On a rarement vu cela, mais il faut dire qu’avec cette crise, nous avons basculé dans une économie largement administrée. Le ministre de l’Economie Bruno Le Maire vient donc de lancer un ultimatum aux assureurs. Il leur demande, au minimum, de geler les primes que doivent régler les cafés, hôtels et restaurants alors qu’ils sont fermés. Vous pensiez que les prix étaient libres en France, que les assureurs pouvaient fixer leurs tarifs librement, en fonction de leur calcul de risque, de la concurrence etc. Et bien l’histoire est un petit peu plus compliquée. C’est la crise. L’État tape donc du poing sur la table et donne jusqu’à lundi aux assureurs pour faire un geste.

Sinon ?

Sinon ils seront taxés.

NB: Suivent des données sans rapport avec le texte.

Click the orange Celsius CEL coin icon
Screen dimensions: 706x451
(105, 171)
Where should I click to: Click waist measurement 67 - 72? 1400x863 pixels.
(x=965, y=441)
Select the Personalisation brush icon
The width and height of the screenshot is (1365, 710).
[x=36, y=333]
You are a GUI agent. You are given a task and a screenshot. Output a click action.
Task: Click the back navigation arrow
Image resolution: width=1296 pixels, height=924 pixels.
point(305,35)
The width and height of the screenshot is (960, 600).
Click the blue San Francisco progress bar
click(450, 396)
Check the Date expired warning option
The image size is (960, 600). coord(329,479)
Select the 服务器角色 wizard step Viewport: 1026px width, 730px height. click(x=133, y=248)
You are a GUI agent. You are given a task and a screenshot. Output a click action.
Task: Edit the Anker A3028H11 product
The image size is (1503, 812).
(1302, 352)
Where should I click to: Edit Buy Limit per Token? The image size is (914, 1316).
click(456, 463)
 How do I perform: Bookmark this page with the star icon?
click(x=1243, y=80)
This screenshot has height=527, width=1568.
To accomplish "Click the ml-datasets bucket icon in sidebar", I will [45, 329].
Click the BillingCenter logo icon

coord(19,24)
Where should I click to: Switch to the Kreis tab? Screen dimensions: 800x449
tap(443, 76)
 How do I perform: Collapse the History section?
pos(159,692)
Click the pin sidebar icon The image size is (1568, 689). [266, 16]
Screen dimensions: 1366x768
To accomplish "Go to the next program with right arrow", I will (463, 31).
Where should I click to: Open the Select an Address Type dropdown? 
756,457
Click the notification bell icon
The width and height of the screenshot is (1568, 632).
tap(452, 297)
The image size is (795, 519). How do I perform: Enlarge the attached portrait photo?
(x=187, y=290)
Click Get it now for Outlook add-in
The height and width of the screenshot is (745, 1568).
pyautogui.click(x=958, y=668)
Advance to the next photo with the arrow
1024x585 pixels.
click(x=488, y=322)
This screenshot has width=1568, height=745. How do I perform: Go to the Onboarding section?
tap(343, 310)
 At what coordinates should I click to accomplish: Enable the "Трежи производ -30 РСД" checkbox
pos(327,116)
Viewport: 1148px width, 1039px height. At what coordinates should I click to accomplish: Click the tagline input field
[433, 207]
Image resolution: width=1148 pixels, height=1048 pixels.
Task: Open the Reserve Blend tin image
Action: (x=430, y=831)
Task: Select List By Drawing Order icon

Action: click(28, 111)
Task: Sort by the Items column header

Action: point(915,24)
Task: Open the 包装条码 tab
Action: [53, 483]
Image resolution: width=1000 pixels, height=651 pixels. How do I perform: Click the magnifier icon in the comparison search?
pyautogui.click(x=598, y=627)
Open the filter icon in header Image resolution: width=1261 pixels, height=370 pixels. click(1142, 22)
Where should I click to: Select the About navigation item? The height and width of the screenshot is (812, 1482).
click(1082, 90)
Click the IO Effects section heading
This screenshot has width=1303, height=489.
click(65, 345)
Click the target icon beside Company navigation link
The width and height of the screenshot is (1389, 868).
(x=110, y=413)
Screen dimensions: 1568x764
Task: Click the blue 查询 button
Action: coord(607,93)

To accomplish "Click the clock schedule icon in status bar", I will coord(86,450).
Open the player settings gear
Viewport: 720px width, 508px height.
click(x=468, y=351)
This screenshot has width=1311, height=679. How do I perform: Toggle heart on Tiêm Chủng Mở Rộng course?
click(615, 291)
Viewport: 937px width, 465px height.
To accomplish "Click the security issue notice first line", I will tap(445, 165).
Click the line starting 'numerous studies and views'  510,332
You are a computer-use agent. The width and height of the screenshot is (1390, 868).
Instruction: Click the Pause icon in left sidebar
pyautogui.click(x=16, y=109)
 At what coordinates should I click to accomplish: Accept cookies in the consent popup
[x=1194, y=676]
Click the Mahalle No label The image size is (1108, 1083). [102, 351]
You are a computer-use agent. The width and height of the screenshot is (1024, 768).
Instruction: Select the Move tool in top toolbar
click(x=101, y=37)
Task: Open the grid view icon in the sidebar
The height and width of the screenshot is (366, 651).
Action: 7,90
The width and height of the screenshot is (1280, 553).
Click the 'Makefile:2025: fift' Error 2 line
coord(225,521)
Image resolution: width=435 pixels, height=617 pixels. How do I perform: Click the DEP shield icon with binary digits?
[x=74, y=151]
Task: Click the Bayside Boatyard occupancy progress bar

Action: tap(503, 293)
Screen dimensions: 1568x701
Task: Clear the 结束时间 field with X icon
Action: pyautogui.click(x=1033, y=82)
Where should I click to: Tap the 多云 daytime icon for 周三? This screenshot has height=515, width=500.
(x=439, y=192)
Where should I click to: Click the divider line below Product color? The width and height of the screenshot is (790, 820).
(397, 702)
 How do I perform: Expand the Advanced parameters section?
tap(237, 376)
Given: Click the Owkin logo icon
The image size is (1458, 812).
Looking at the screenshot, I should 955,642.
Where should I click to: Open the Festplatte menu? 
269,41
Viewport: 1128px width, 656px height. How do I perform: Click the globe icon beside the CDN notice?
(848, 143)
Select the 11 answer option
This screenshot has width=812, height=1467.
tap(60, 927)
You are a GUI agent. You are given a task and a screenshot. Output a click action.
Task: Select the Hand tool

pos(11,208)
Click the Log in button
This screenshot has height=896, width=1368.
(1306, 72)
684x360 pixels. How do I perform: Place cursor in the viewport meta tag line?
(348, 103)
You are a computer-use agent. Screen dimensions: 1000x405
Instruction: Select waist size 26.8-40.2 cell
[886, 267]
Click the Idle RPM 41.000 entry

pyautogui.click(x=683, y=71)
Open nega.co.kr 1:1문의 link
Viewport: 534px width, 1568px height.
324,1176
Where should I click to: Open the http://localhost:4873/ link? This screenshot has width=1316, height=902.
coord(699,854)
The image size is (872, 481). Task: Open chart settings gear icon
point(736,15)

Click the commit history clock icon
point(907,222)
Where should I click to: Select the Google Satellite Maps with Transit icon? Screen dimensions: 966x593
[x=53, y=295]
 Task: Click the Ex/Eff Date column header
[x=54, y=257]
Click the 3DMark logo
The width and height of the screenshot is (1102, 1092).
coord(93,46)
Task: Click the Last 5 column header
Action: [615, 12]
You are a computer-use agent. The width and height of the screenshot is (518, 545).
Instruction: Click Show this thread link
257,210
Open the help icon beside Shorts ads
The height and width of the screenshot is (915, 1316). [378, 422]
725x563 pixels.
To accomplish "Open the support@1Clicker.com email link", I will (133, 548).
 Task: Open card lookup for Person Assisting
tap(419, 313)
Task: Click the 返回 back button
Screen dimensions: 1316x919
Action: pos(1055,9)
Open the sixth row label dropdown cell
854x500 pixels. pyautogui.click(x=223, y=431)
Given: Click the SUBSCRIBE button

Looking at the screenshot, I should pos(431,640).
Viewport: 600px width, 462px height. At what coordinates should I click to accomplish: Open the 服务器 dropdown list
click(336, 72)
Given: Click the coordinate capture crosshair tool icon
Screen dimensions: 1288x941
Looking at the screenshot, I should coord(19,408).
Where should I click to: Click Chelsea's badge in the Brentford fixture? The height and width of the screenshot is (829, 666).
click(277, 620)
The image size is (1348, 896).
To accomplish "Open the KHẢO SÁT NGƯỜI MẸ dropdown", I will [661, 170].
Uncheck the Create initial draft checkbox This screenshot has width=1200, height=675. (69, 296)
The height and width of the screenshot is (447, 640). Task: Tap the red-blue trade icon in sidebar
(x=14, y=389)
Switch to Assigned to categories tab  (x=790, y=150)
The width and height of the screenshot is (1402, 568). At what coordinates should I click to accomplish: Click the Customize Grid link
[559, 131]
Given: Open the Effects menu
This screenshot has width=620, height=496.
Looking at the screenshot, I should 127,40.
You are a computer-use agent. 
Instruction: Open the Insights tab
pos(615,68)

Le sénat a déjà voté un projet de taxe dite "de solidarité" qui coûterait 1,2 milliard d’euros aux assureurs, ce n’est pas rien. Bref, si les compagnies ne font pas un geste pour les hôtels, cafés restaurants, la taxe sera votée par les députés. C’est brutal, Bruno Le Maire l’a reconnu, mais c’est efficace. Et il faut dire que les assureurs sont une cible tentante. Dans cette crise, ce sont les banques qui s’en sortent bien, elles ont plutôt une bonne image même si ce n’était pas du tout gagné d’avance. Elles ont distribué les prêts garantis par l’État très vite, elles ont accordé des moratoires, étalé des échéances et...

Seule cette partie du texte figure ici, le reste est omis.